China’s Three Gorges Dam 'Catastrophe' warning
The warning comes from the head of the Three Gorges construction program, Wang Xiaofeng. The Three Gorges Dam is China’s prestige project, and it’s no trivial critique. Erosion, “irrational” development, landslides, and ecological damage are cited
The BBC carries
Wang’s comments, and a rather large set of related links. The article also contains a diagram of the dam, which shows how complex the dam is. There’s a ship lift that can take freighters, a lock system, and the massive wall. It really is quite an accomplishment.
Xinhua’s article is pretty scary, and relates to China’s response to a Wall Street Journal piece which raised the concerns about the dam last month. China has been surprisingly frank in its response to those concerns. There are major problems. The dam, according to the Chinese experts, is doing what it’s supposed to do, for flood prevention, and power generation, but the environmental problems are quite serious, and the dam itself is causing some real worries.
The dam contains the flow of the Yangtze, one of the world’s largest, and historically most ferocious, and currently most polluted, rivers, and the problems are large, too.
1. The reservoir itself is polluted.
2. Yangtze water quality, already suffering from severe, “irreversible” pollution, has deteriorated, with increasing growth of algae and aquatic weeds.
3. The sides of the dam are steep slopes.
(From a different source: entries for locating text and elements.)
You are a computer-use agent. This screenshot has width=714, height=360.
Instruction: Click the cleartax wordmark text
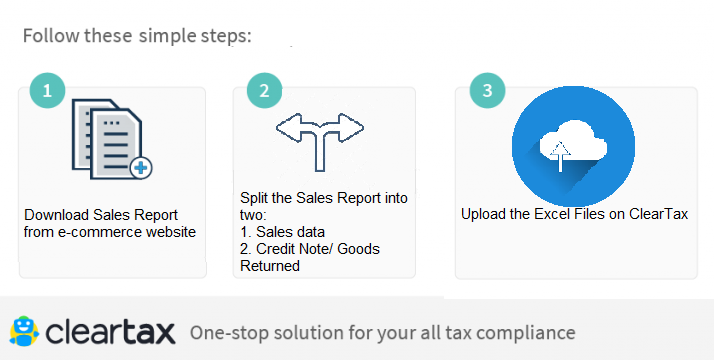[x=110, y=332]
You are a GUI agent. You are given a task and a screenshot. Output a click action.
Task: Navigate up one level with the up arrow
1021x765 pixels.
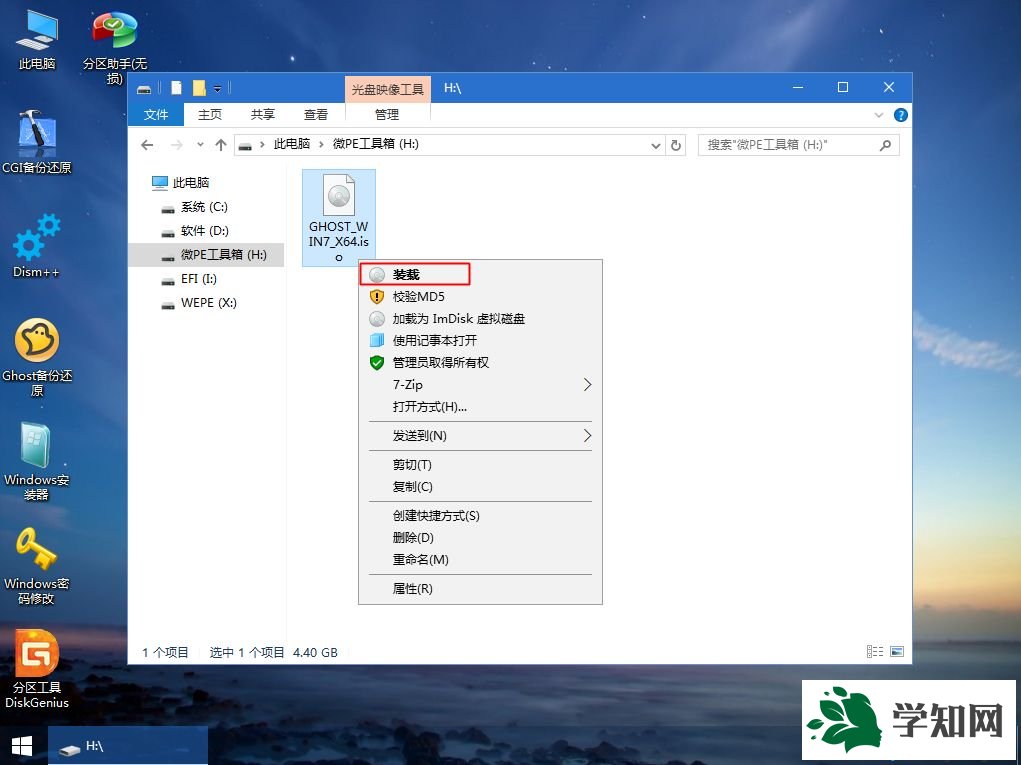221,144
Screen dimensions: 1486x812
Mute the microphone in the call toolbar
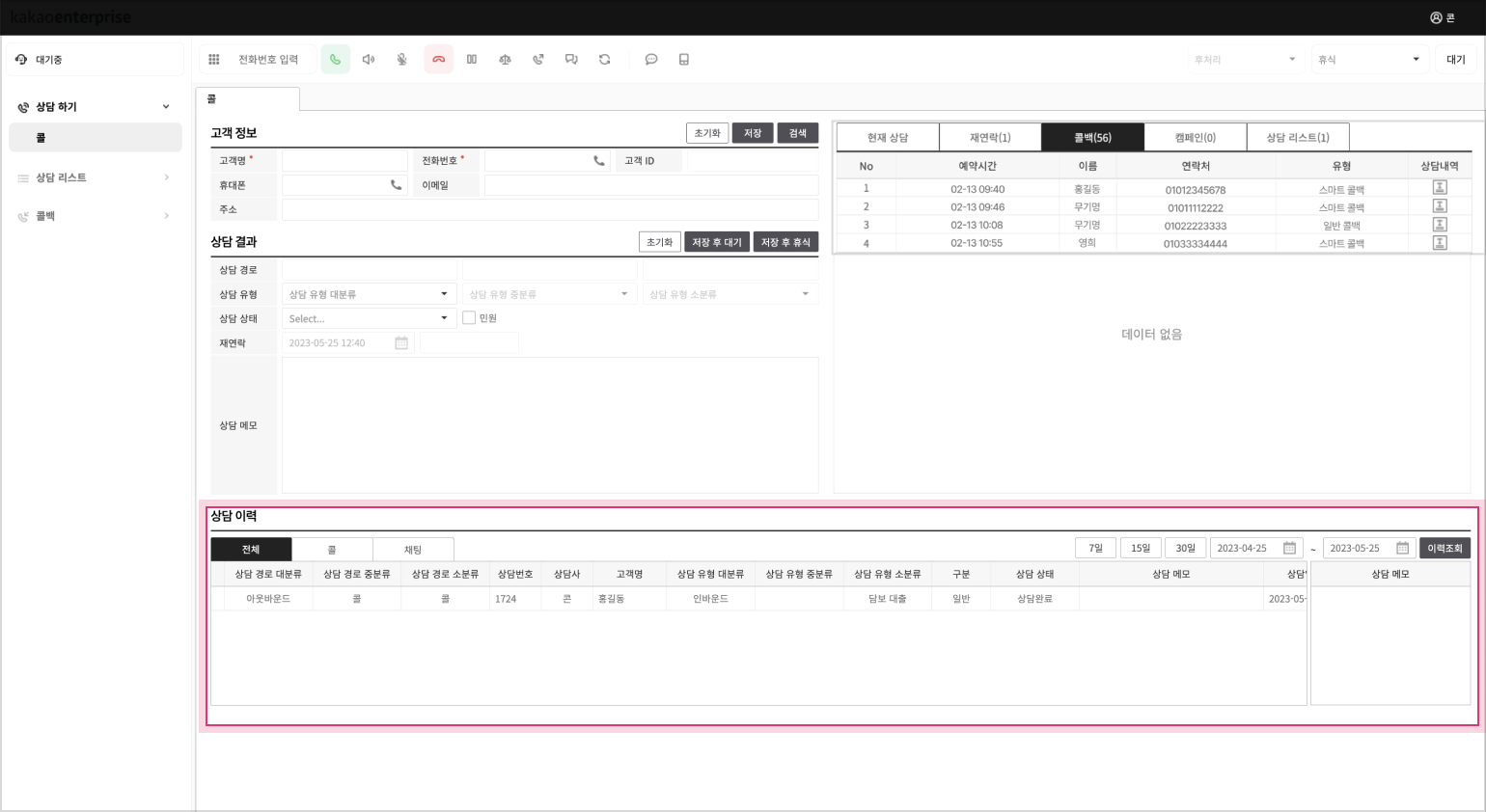[x=401, y=60]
Erosion caused by the sheer mass of water is causing landslides.
4. The landslides have already caused waves 50 metres high, according to sources quoted by Xinhua. (The Aceh tidal wave was 15-30 metres. Krakatoa was 37 metres.)
5. 36 kilometres of shoreline has caved in, and there have been 91 collapses.
6. Water discharged from the dam has damaged embankments downstream.
There are so many issues related to the Three Gorges it could start its own library. It’s the biggest dam in the world, and it’s never been anything but controversial since it started. Some time ago it was alleged that the dam was being built with inferior materials, with contractors and officials rorting the budget and skimping on quality. There was considerable outcry over the flooding of an area containing ancient villages, and historical relics and tombs. In January some money for the project also became a bit more liquid, and has disappeared.
The dam, ironically, given the global criticism of China’s pollution problems, is also a hydro electric scheme, and it is generating electricity and cutting emissions. Murphy’s Law seems to apply to anything environmental in China. Even when they’re doing the right thing, something becomes a problem.
As an engineering feat it hasn’t been boring, either. What’s fascinated me is how they figure the load stresses of water which contains a lot of materials in suspension, like clay. Water is heavy enough, but suspensions are heavier. The dam is 186 metres high. That’s an awful lot of suspension. If the material sinks, it starts to fill the dam. If it remains in suspension, it’s heavy. So far the dam’s been working properly, even in flood season.
CNN has a background article, written prior to the current crop of problems, which gives a good look at the basic issues of the dam and its construction. It's also a very good indication of how ambitious the project was from its inception, and gives an insight into how important it is to the Chinese that it succeeds.
Let’s hope it does, because if it doesn’t, the world’s biggest fire hose is being built. If that 186 metres of water decided to move, nothing could stop it. Imagine a 20 storey version of the Mississippi River, going downhill, at full flood. The Three Gorges Dam is 600 km long, and contains a gigantic amount of water. It’d cause earthquakes, and obliterate anything it encountered, due to kinetic energy. It would be the flood equivalent of Mt. Saint Helens, at the very least, and downstream is one of the most densely populated areas on Earth.
If Noah saw something like that coming, he'd build a spaceship, not an ark.